Enabling versioning on buckets is a common way to roll back from accidental deletions or encryptions, but in a scenario where credentials are compromised, like the one enacted by the Codefinger group, the attacker likely has the ability to disable versioning altogether, especially if MFA delete is not enabled on the bucket. Additionally, many applications and data sets have a high level of change in the underlying S3 objects, so enabling versioning leads to a large increase in overall storage costs. 

Alternatively, organizations can implement S3 Replication, where they can replicate data from one bucket to another. This is a great solution for ensuring your S3 buckets are highly available during an outage, but Replication is still vulnerable to compromised credential attacks. The attacker likely has a path to the replicated bucket as well, where they can still wreak havoc. S3 replication also requires versioning, increasing cost, and is more complex to manage at scale across 100’s or 1000’s of S3 buckets.

Both of these solutions are also not simple to recover from during an incident. Rolling back the version of a handful of objects is fairly straightforward. But what if only a portion of the objects in a bucket were compromised? While there are ways out of this, it’s manual and time consuming - extending the downtime of the related applications to days or even weeks.

The best strategy for this is to make sure each critical S3 bucket is backed up in a logical air gapped environment with a solution that also provides quick recovery.

Rubrik’s Immutable S3 Protection & Recovery

Rubrik is helping thousands of customers with this exact strategy. Rubrik’s data protection solution can automatically discover and protect all your S3 buckets and back them up to immutable storage in a separate access-controlled AWS account, all while cutting backup costs through data tiering to lower-cost storage. To simplify this further, Rubrik offers Rubrik Cloud Vault, a fully managed, isolated, off-site archive for backup data, ensuring customers always have an immutable copy of their backup data to recover from.  

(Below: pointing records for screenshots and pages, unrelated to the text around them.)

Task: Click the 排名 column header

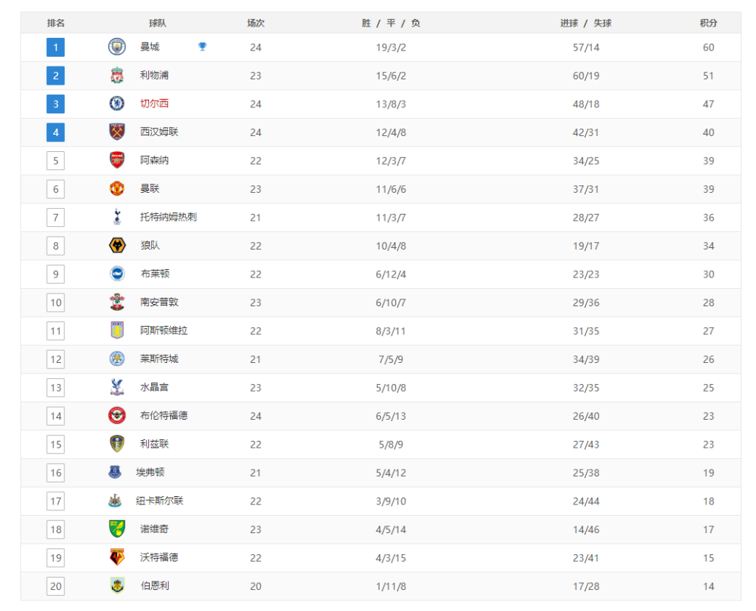Action: pyautogui.click(x=55, y=23)
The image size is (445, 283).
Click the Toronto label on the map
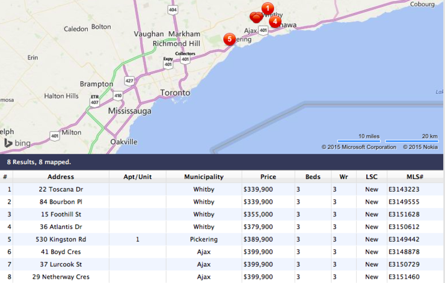pyautogui.click(x=175, y=93)
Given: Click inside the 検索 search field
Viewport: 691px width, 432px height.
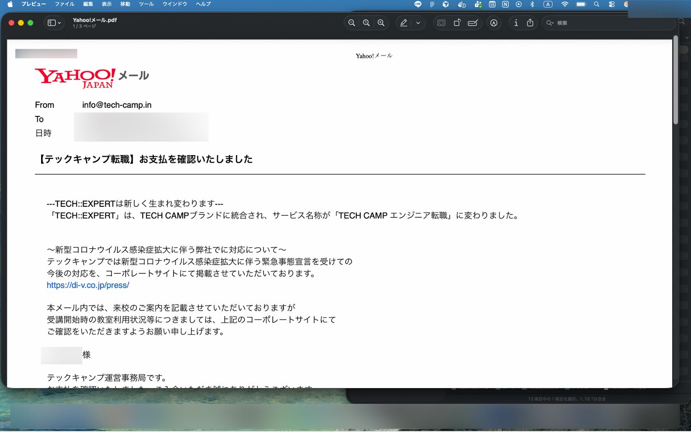Looking at the screenshot, I should point(580,23).
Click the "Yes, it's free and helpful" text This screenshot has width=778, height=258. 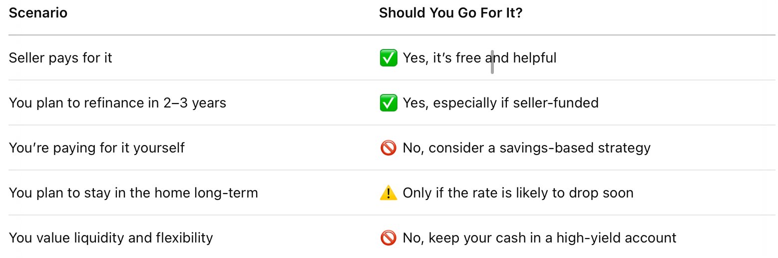pos(479,58)
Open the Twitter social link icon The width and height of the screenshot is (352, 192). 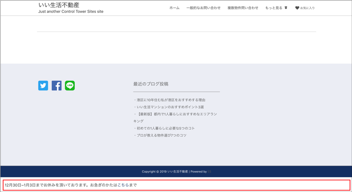coord(43,85)
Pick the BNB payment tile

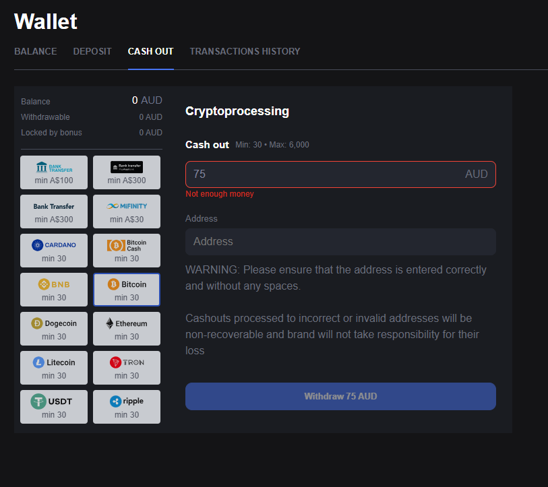click(x=54, y=290)
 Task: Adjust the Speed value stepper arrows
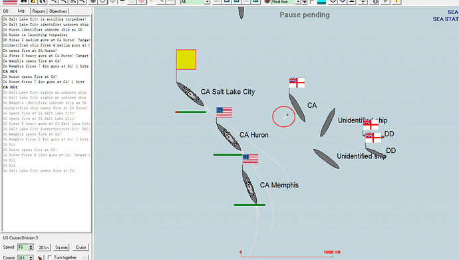pos(31,247)
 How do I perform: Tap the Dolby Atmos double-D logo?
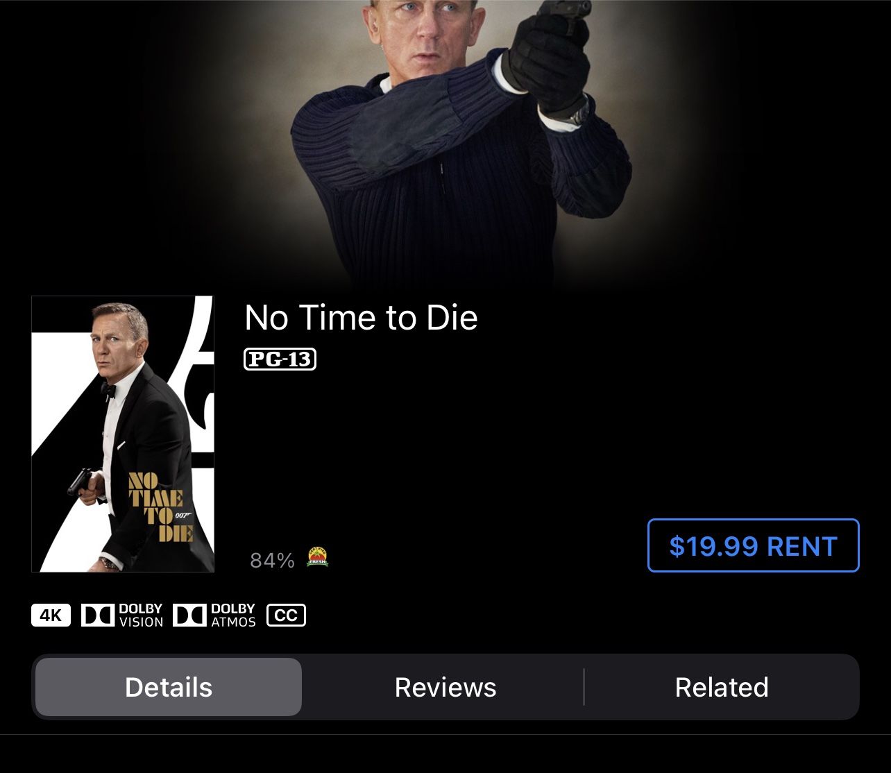click(x=189, y=615)
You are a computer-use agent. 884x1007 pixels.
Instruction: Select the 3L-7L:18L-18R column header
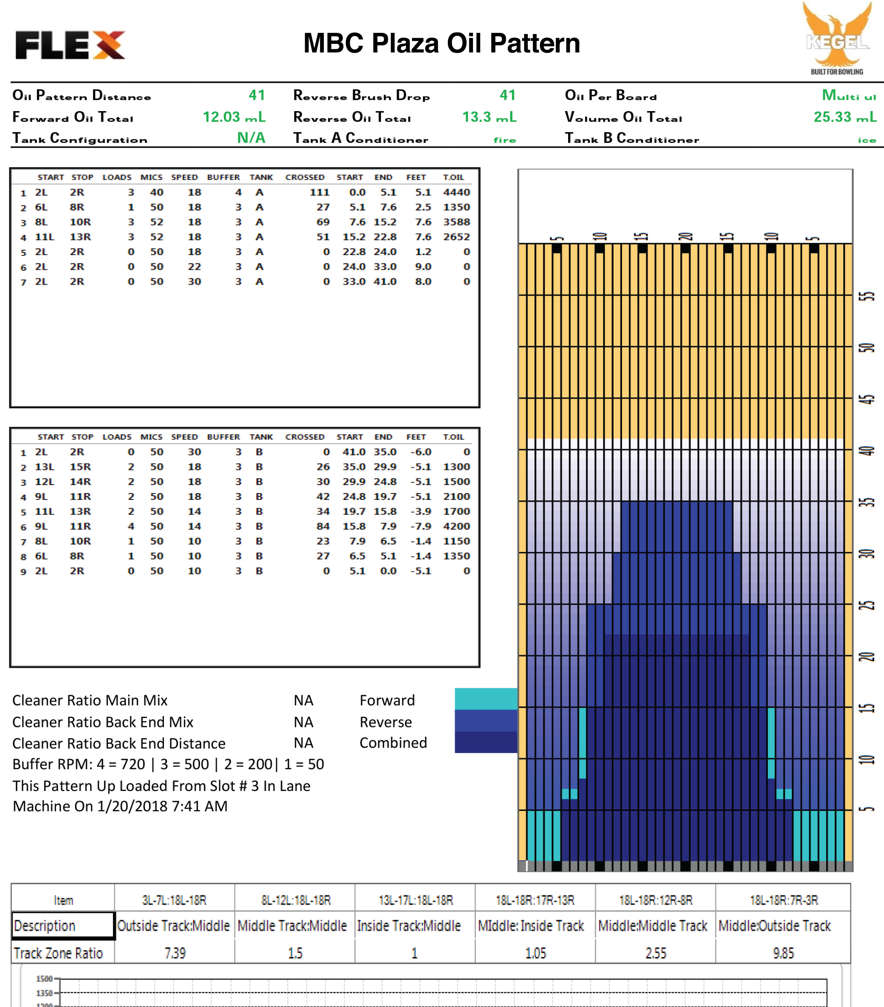(174, 900)
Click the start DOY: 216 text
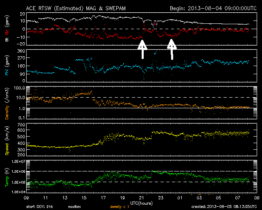 (41, 206)
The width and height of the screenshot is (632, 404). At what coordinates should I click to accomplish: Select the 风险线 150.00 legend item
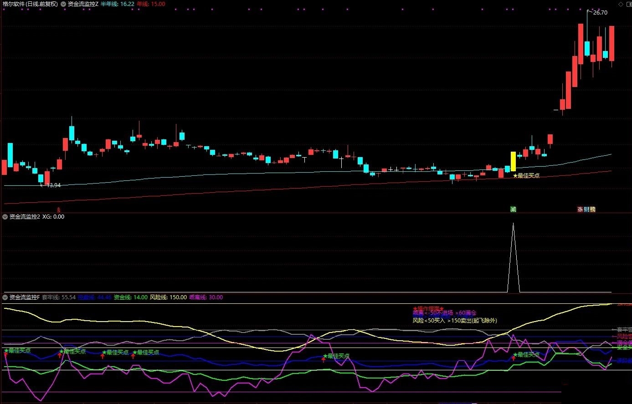point(168,297)
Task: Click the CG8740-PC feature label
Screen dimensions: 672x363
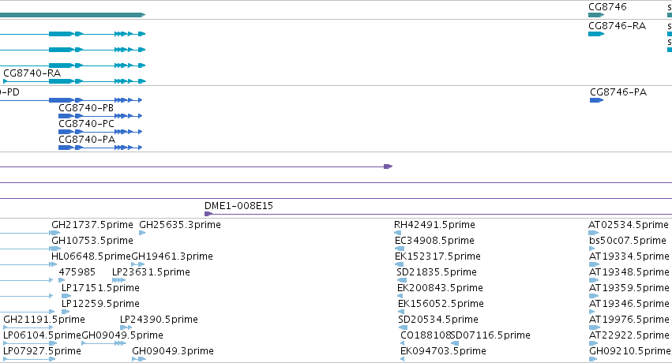Action: click(87, 124)
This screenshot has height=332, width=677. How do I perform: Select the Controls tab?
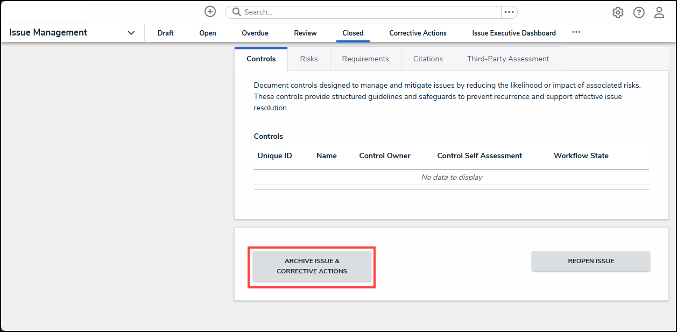[261, 59]
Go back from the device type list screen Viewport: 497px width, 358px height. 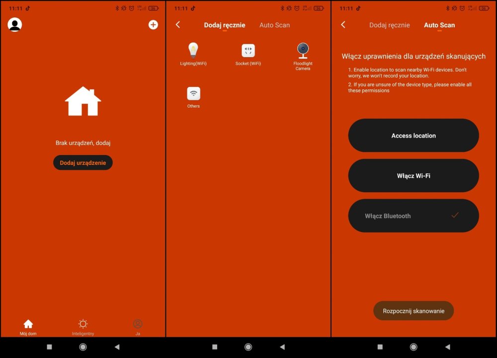178,25
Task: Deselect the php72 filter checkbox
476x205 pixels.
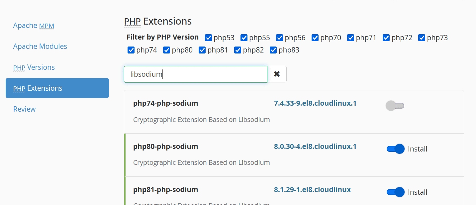Action: point(386,38)
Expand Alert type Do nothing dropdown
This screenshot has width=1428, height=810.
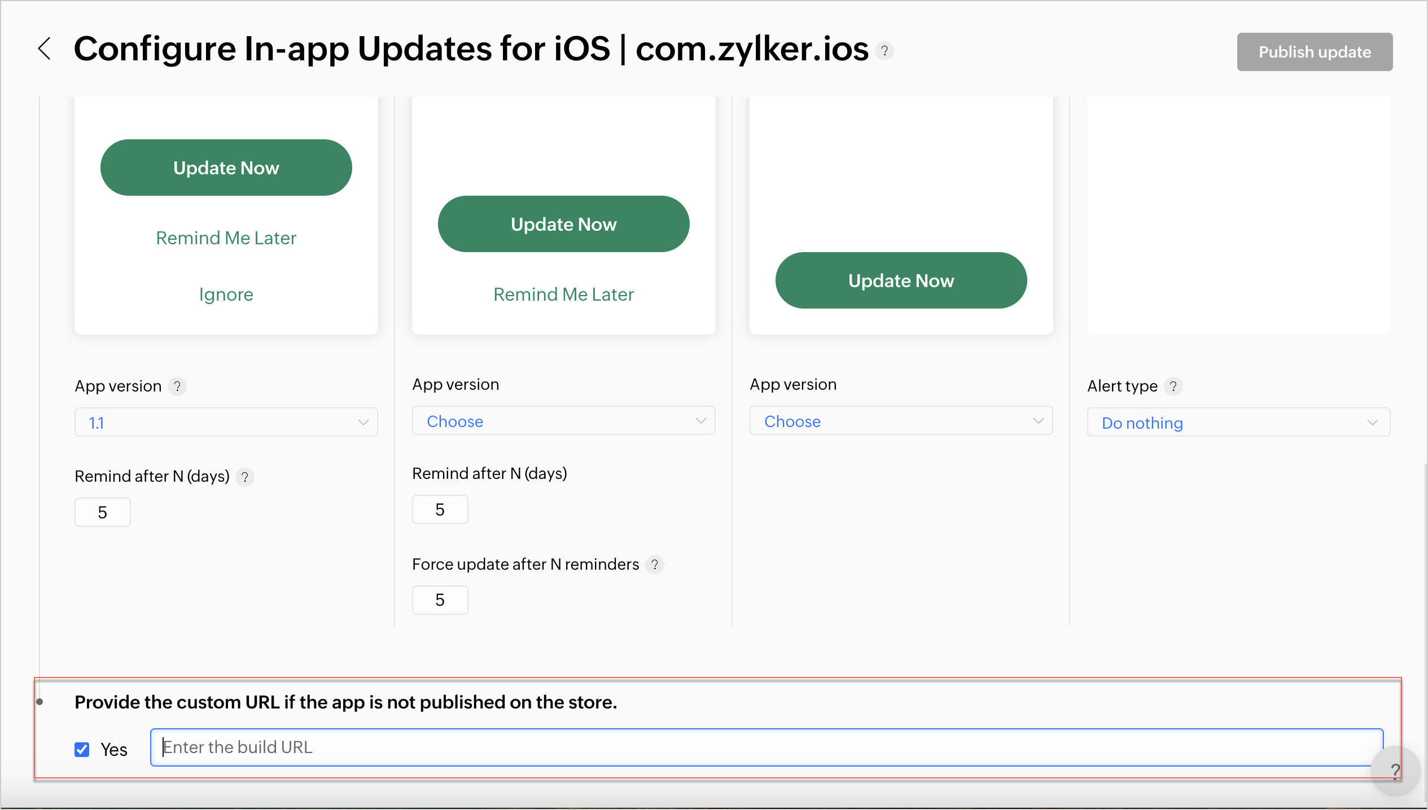tap(1238, 422)
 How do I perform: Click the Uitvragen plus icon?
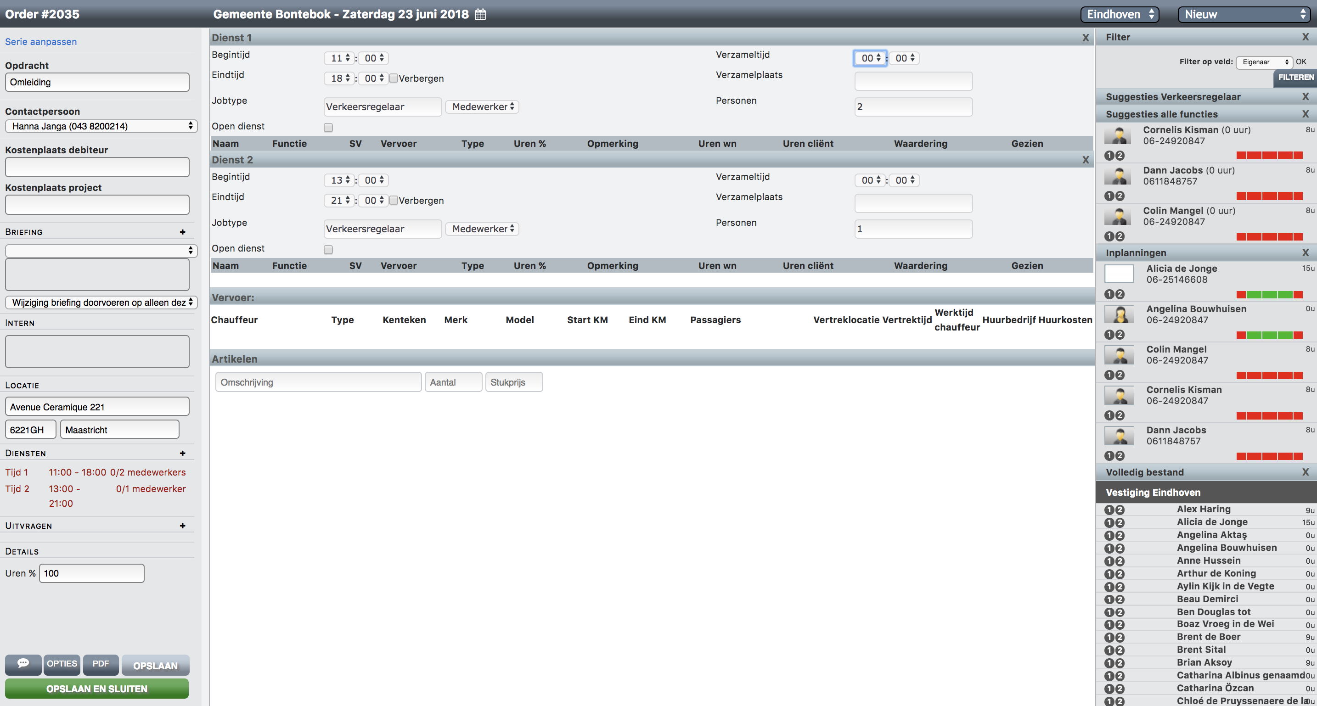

To rapidly recover after a cyber incident, restore speed from backup is critical - but equally important is identifying the full scope of the incident. This is where Rubrik’s comprehensive cloud cyber resilience stands out. Through Rubrik Security Cloud, customers can continuously monitor AWS CloudTrail logs for suspicious activities and even detect anomalies within Amazon S3 buckets, like large-scale encryption and deletion events similar to those seen in this attack. With the scope of the attack identified, Rubrik can restore data from backup repositories up to 2x faster than native tools and object-level recovery; only the impacted objects need to be restored, significantly lowering the overall recovery time. 

Take Control of Your S3 Security Today

The recent S3 ransomware incident should be a wake up call. Long gone are the days that S3 only held low-value data, so it's time for organizations to adopt proactive strategies and be vigilant to safeguard their critical data. A simple way to start is by assessing your current security posture:

  • Are your access policies and user credentials configured to for least privilege to minimize risk?

  • Do you know which S3 buckets house your most sensitive or critical data?

  • When was the last time you tested your S3 recovery processes?

Threat actors are employing more advanced tactics by the day, and the explosion of data stored in cloud environments like S3 only amplifies what's at stake. By taking proactive correction now, you can ensure your critical S3 data is secure and protected and well equipped to face these evolving threats with confidence.